İtalyan pizzaları çok meşhur
Hafta içi saat 17.00’dan 23.00’a kadar çalışıyorlar, hafta sonları ise tüm gün açık. En ünlü yemeği İtalyan pizzaları. En favorileri ise ton balıklı ve mantarlı. Hem beyaz un, hem de mısır unu kullanıyorlar. Zaten bu sektör, Stockholm’de Türklerin elinde denebilir. Son yıllarda fırının başına Konyalı Erdoğan Bozdağ geçmiş. Mutfak ise Iraklı Şakko’ya emanet. Makarnalar çok çeşitli, en sevilenleri deniz mahsüllü ve etli olanları. Yemeğimizi beklerken, lokantasının minimal dekorasyonuna tezat duran Murano kristali avizeleri ve aplikleri inceledim. Merakımı gidermek için sorduğumda, Venedik civarındaki tüm imalatçıları gezdiklerini, sonunda bunları bulduklarını ve dekorasyonu bozmamak adına başka bir şey asmadıklarını söylediler.
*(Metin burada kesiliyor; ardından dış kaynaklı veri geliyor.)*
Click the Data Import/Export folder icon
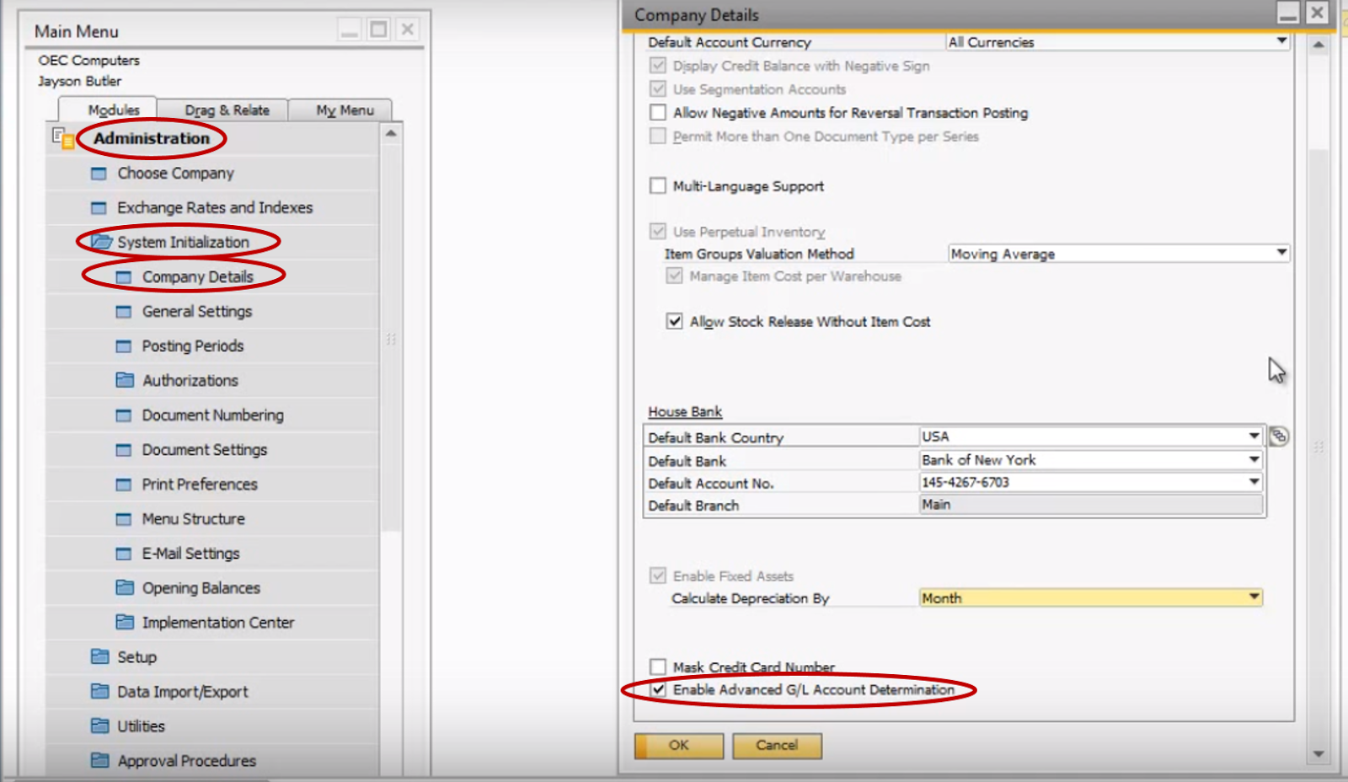point(99,691)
Son olarak sandalyeleri de İstanbul’da el işçiliğiyle ürettirdiklerini söylediler.
Başlangıçta yediğimiz deniz mahsulleri tabağındaki gerek Jumbo karides, gerekse diğer kabuklular tam anlamıyla nefis pişmişlerdi. Bu arada yan masaya gelen bonfile dikkatimi çekti. Ben de tadına bakmak istedim, zira garnitürleri ressam paletindeki renkler gibiydi. En az 250 gram ağırlığında nar gibi pişmiş, üç parmak kalınlığında bir etti. Bitince hem bizden hem de komşu masadan takdir topladı. Zaman zaman Türk gruplara da ev sahipliği yapan bu restoranın en önemli tatlısı limoncello sorbe, ev yapımı panna cotta ve tiramisu. Her şey son derece taze ve günlük yapılıyor, genelde akşama bitmiş oluyor.
Stockholm’de kaliteli bir akşam yemeği sunan, çok sık anavatana gelip lokantalarda inceleme yapan ve ayrıca İtalya’daki yenilikleri de takip eden başarılı yatırımcı Nevzat Erdoğan’ı tanımak, beni çok memnun etti.